1. Every Greek city had different names for their months (the names of our months are
inherited from the Romans).  Hekatombaion (literally, an offering of 100 oxen) was probably given as a name to this Athenian month because of the sacrifice of large numbers of cows to the goddess in the Panathenaea. Return to text.
2. Jennifer Neils, "The Panathenaea: An Introduction" in Goddess and Polis: The Panathenaic Festival in Ancient Athens, ed. by Jenifer Neils (Princeton 1992), 15.  The athletic events took place in the Agora until a stadium was built on the outskirts of Athens in 330 B.C.  Return to text.
3. The event involved dances in full armor.  Legend has it that Athena did this dance after the Olympian gods' victory over the Giants. Return to text.

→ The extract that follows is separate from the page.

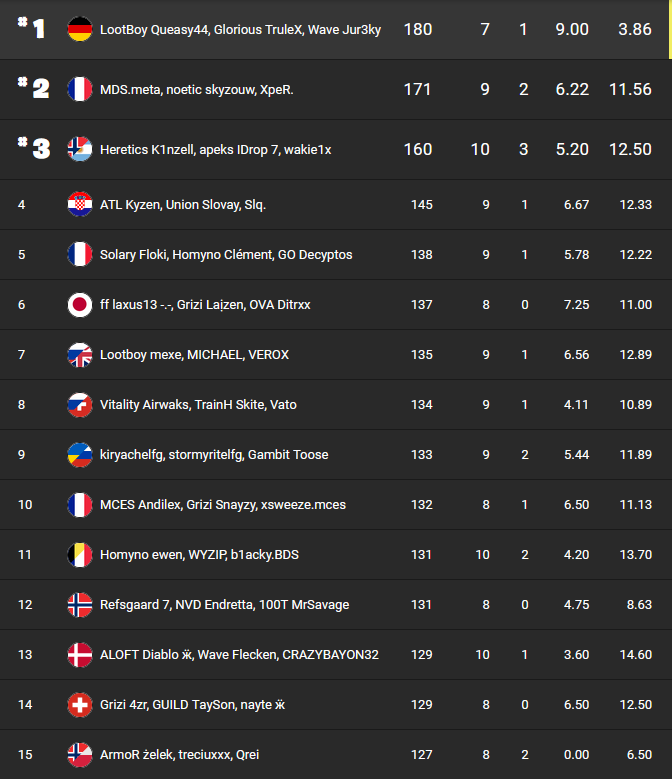Click the Belgian flag beside Homyno ewen

(x=80, y=555)
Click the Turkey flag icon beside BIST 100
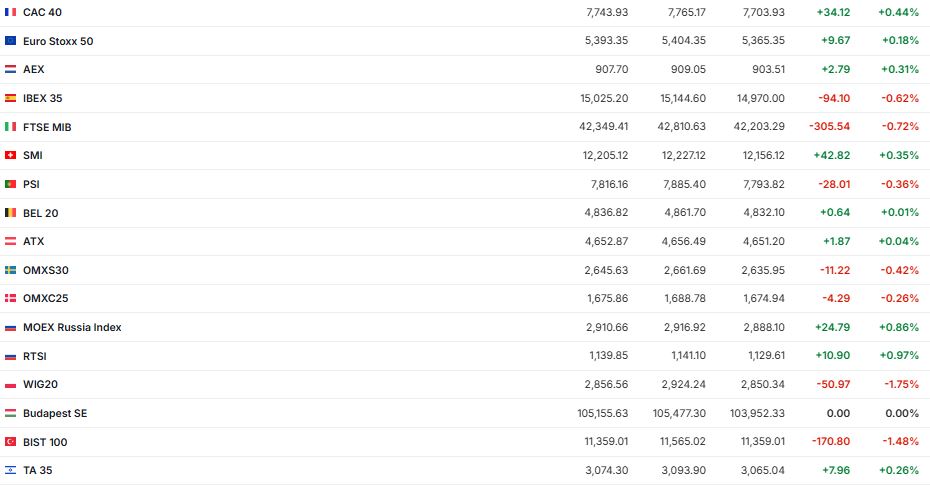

4. In pyrrhic dancing, physical fitness, torch relay race, and boat race, the competition was among the ten Athenian tribes and not individuals.  The prizes for these contests consisted of a bull plus a cash reward.  No doubt the winning tribal contestants sacrificed the bull and enjoyed a good beef meal.  Return to text.
5. The kithara-singers contest  was unusual in that there were prizes for first through sixth place.  Normally only the first and second place finishers got prizes in other contests (as in the aulos player & singer and aulos-player contests).  The value of the prize for the first place kithara-singer  (1500 drachmas) would have taken the average worker over two years to earn.
Return to text.
6. P. Connolly and H. Dodge, The Ancient City: Life in Classical Athens & Rome (Oxford 1998), p. 87.  Return to text.
7. The discussion of the Panathenaic procession above is based on the premise that the Parthenon frieze depicts this event.  There are, however, some problems with this assumption and recently a theory was proposed by Joan Connelly ("Parthenon and Parthenoi: A Mythological Interpretation of the Parthenon Frieze," AJA, January 1996, pp. 53-80) that the frieze represented the sacrifice of one of Erechtheus' daughters.  Return to text.
8. A peplos was the typical garment worn by women in the archaic period and was a traditional gift to Athena as early as the Iliad (6.302-04). Return to text.
9. Xenophon has one of his characters in the Symposium (4.17.4 - 4.18.1) say: "For they choose handsome old men as olive-shoot bearers for Athena [in the Panathenaic procession], because beauty accompanies every age." Return to text.
10. Metics (resident aliens), barbarians (non-Greeks), and freed slaves who had marched in the procession up to this point had to stay behind. Return to text.
11.  Both peploi were decorated with an embroidered depiction of the Olympian gods' victory over the Giants, in which Athena played a leading role.  Return to text.